Many countries welcomed Chinese investment because it did not come with strings attached, such as a requirement for free elections, gender equality, anti-corruption programs, or government accountability. Many African leaders’ willingness to agree to Chinese funding–whether for natural resource extraction, infrastructure building, or for commercial purposes-has come at a cost.

Many people in Africa have complained that workers are not treated fairly, the environment has not been well considered, and regardless of the quality of the construction, the loans must, at least in theory, be repaid to China, adding to governments’ debt burden; raising the question about how those loans may ultimately be repaid, at what cost, and what sacrifices the governments may have to make to repay those loans.

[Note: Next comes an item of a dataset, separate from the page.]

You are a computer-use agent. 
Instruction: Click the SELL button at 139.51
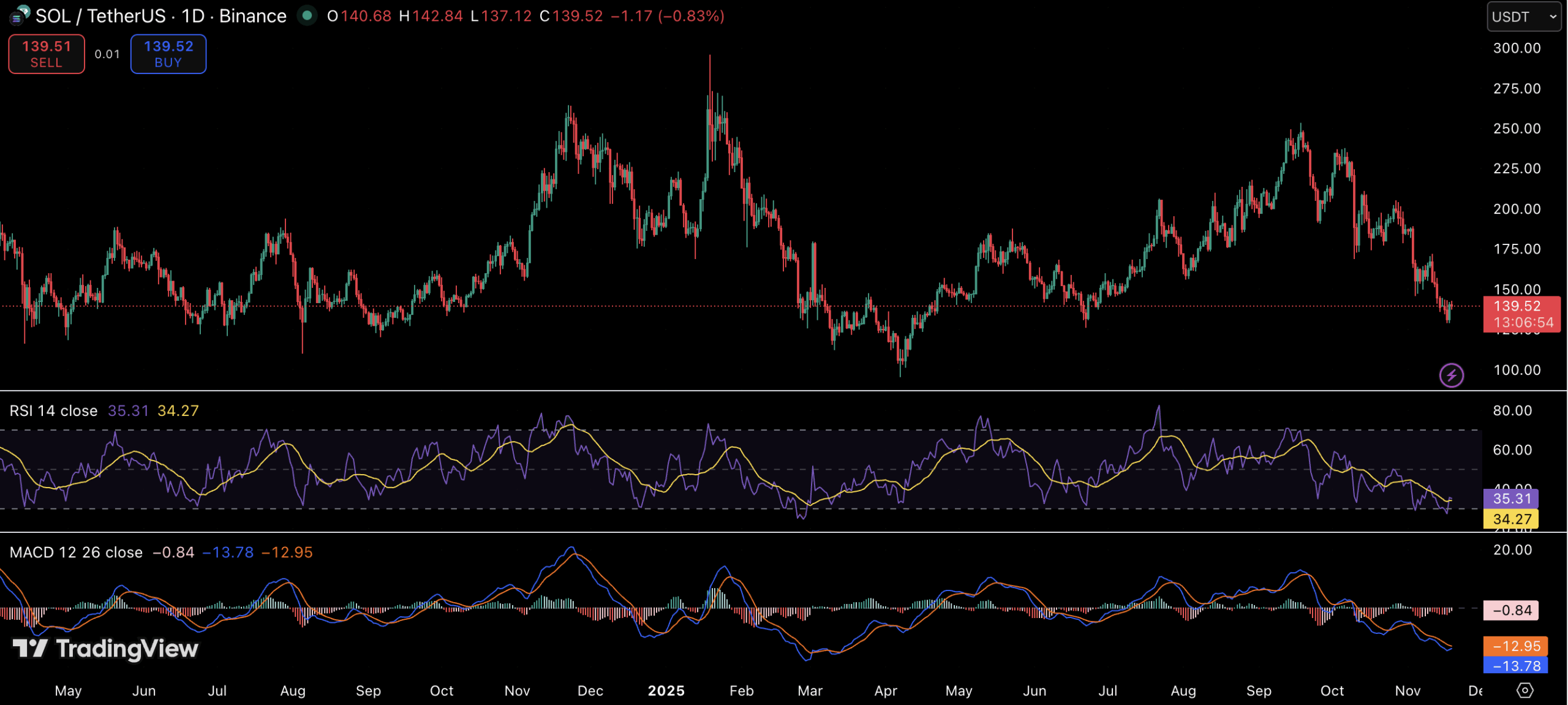pos(47,54)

This has led to the suggestion that the relationship between China and Africa has become toxic.

The loans are used to pay for various projects and sometimes a variety of “roads to nowhere,” while the countries still lack so many basic needs.

While it takes two to tango (a lender and a borrower), development loans are often difficult to obtain and responsible long-term lending has often taken a back seat to near-term objectives, such as resource extraction which is very dangerous for a limbing economy like in most African countries. The challenge will be to find the right balance between China’s wealth, power, and money and African countries’ resources and vast potential.WE HAD BETTER BE WISER, at least for posterity.